Give back each line of the material that contains the word "history".

[PROVIDED DATA]
========

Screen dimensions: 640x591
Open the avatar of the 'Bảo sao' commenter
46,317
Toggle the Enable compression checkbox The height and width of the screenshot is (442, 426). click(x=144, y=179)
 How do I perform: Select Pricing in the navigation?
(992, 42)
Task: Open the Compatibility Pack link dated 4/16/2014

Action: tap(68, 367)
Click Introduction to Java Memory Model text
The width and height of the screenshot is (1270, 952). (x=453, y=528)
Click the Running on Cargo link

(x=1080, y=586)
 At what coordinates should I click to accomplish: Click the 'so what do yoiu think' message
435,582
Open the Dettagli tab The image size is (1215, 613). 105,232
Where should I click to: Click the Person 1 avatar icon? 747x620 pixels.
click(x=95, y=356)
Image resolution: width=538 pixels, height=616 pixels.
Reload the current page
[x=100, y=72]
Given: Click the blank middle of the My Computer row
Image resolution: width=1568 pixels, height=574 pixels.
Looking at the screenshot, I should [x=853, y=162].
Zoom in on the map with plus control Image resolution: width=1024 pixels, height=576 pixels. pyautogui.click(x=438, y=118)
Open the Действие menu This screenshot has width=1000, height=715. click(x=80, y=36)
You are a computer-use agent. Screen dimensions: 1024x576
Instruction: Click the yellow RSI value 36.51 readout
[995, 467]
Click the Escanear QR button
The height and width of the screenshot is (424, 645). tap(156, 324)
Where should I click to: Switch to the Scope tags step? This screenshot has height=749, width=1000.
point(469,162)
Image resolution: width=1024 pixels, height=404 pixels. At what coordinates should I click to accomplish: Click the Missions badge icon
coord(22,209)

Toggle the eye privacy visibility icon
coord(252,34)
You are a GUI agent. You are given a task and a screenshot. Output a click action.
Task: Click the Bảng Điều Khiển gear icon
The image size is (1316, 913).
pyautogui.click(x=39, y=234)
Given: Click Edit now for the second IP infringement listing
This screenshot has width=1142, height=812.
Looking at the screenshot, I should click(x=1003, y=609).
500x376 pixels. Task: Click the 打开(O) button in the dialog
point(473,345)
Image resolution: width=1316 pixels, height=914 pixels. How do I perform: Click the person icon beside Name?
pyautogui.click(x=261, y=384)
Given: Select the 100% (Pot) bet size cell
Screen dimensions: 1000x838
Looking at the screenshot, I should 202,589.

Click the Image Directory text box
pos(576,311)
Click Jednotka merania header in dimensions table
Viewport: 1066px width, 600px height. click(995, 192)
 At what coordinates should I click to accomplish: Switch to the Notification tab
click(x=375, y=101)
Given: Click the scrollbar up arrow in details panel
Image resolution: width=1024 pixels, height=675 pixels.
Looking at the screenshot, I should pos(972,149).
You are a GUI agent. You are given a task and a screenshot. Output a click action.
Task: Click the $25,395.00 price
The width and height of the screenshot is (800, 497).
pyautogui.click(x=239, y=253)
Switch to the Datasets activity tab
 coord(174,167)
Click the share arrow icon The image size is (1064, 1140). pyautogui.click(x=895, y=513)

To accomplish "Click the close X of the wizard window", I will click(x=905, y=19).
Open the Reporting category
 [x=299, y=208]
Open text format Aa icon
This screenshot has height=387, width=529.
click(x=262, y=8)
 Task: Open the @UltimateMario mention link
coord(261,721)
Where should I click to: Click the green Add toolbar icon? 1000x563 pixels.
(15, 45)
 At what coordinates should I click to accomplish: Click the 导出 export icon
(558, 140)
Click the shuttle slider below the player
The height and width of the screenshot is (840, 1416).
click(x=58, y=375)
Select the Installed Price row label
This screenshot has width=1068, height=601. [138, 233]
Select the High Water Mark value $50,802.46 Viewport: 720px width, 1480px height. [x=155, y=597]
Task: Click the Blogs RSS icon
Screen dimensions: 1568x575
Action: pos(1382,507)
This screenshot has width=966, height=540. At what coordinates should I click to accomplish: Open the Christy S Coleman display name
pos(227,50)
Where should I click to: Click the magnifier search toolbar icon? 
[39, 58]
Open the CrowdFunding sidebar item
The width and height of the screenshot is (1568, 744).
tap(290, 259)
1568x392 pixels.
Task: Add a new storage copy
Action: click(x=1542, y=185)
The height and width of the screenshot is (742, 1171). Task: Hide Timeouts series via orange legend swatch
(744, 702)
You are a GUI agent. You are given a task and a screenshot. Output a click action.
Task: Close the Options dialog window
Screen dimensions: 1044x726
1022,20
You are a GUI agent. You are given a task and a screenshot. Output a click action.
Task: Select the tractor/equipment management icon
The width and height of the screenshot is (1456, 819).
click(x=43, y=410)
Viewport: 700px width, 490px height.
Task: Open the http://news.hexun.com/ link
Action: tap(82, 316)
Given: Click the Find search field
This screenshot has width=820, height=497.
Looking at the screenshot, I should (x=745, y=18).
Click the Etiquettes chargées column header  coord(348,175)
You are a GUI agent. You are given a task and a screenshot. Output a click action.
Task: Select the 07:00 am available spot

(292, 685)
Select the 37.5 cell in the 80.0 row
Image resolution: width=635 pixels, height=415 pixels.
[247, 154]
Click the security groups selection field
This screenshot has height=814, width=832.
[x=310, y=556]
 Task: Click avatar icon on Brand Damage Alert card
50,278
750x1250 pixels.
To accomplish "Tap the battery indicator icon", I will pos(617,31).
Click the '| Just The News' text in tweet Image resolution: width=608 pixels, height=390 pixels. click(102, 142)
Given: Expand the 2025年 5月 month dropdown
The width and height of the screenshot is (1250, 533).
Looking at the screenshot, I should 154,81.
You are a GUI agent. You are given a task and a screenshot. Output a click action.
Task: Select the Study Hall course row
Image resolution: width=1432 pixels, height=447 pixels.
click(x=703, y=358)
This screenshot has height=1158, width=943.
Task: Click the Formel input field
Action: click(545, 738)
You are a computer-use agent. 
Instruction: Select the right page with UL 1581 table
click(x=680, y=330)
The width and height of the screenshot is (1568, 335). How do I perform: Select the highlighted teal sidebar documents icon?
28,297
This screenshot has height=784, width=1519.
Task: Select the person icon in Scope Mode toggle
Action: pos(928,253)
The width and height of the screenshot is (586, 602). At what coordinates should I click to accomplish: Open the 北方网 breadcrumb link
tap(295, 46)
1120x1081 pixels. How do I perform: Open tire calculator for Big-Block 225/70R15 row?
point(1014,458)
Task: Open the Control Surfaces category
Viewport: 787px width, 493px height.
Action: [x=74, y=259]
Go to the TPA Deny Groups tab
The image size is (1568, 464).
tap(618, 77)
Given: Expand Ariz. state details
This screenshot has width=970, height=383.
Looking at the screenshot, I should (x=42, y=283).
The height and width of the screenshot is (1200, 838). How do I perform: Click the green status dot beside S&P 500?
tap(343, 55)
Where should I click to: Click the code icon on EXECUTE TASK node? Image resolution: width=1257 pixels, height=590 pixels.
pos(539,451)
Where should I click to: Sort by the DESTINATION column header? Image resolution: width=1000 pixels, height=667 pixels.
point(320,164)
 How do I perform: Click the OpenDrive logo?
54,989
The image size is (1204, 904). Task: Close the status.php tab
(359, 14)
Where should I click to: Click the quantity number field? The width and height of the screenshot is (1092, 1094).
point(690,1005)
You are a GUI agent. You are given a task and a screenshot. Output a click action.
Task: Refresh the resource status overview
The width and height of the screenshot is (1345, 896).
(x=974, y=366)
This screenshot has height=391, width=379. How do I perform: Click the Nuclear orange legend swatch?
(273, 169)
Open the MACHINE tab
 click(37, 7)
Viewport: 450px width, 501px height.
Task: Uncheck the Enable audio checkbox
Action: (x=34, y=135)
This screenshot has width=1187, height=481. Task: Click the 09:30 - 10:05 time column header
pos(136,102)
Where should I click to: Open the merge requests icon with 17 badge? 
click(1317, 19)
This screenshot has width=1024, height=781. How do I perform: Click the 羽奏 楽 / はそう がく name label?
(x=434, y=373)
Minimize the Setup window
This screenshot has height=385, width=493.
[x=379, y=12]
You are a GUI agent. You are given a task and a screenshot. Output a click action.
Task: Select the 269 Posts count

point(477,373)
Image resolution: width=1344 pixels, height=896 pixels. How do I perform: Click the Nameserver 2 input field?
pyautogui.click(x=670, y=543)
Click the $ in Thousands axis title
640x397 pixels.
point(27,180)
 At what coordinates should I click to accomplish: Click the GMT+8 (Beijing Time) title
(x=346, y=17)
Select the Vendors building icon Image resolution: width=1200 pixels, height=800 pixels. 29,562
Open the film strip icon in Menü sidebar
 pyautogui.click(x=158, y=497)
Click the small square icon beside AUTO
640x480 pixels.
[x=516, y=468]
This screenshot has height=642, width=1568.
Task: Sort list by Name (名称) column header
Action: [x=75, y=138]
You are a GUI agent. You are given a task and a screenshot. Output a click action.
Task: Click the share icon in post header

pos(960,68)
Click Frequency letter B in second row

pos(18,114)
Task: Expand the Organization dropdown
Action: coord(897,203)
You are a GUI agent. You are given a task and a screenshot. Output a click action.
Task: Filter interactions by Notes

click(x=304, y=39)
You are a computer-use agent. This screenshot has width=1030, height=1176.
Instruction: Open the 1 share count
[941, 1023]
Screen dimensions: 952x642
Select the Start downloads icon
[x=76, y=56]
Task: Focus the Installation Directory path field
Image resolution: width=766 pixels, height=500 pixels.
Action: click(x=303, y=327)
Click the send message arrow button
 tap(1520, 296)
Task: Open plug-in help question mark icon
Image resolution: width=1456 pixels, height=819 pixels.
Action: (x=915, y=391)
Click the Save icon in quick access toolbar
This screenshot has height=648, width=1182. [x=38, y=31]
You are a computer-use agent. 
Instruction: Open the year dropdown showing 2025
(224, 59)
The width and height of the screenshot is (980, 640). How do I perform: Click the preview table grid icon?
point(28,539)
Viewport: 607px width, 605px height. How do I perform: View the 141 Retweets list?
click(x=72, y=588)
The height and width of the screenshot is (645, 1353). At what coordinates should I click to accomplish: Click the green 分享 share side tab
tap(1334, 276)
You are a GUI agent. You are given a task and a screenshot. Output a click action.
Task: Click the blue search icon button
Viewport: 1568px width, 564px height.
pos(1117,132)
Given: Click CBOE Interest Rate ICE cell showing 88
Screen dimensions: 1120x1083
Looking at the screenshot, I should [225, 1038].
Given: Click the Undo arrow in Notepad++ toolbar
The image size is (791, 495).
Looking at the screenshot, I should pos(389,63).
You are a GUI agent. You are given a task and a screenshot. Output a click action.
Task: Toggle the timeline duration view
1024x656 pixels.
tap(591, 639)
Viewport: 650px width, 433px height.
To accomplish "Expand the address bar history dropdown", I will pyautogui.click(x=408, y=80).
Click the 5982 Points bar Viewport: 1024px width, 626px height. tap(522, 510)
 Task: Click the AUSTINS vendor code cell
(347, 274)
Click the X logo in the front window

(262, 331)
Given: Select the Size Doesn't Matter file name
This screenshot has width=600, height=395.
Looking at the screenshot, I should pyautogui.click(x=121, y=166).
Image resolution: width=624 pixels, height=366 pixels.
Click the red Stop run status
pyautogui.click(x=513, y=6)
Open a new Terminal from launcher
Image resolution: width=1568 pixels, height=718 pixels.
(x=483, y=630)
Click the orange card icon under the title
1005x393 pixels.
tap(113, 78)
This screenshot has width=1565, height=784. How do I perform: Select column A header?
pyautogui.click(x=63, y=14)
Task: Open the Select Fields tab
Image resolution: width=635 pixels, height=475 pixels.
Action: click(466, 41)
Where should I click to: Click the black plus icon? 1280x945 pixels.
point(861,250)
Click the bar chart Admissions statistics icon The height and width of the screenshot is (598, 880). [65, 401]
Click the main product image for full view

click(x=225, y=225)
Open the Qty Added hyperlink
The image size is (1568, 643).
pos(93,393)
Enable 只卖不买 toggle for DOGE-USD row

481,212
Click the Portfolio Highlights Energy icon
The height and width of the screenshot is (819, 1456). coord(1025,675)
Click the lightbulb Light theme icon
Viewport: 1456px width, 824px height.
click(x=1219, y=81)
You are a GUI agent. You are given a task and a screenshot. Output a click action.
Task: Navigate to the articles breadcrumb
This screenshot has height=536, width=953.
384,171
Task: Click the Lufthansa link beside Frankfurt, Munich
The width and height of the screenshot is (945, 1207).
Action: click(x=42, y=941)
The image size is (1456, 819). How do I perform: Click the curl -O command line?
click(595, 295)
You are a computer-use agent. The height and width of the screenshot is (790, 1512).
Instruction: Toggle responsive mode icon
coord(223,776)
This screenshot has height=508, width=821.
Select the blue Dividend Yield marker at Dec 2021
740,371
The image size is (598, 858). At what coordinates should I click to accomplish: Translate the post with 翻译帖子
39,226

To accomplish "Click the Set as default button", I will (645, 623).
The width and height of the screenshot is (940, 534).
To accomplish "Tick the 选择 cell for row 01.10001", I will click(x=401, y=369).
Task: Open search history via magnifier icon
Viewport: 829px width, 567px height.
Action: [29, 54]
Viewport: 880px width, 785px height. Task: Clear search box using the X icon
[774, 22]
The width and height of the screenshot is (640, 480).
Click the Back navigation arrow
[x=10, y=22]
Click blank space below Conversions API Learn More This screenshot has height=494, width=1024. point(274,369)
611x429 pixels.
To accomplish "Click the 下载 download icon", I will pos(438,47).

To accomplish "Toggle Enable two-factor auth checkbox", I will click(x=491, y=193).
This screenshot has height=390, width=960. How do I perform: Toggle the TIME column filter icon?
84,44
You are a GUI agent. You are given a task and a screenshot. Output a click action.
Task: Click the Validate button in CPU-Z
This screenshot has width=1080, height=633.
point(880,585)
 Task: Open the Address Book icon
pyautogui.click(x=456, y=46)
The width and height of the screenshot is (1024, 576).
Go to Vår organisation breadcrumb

========

[SOLUTION TO THIS TASK]
To accomplish "Expand the address bar history dropdown", I will pyautogui.click(x=408, y=80).
Task: Open search history via magnifier icon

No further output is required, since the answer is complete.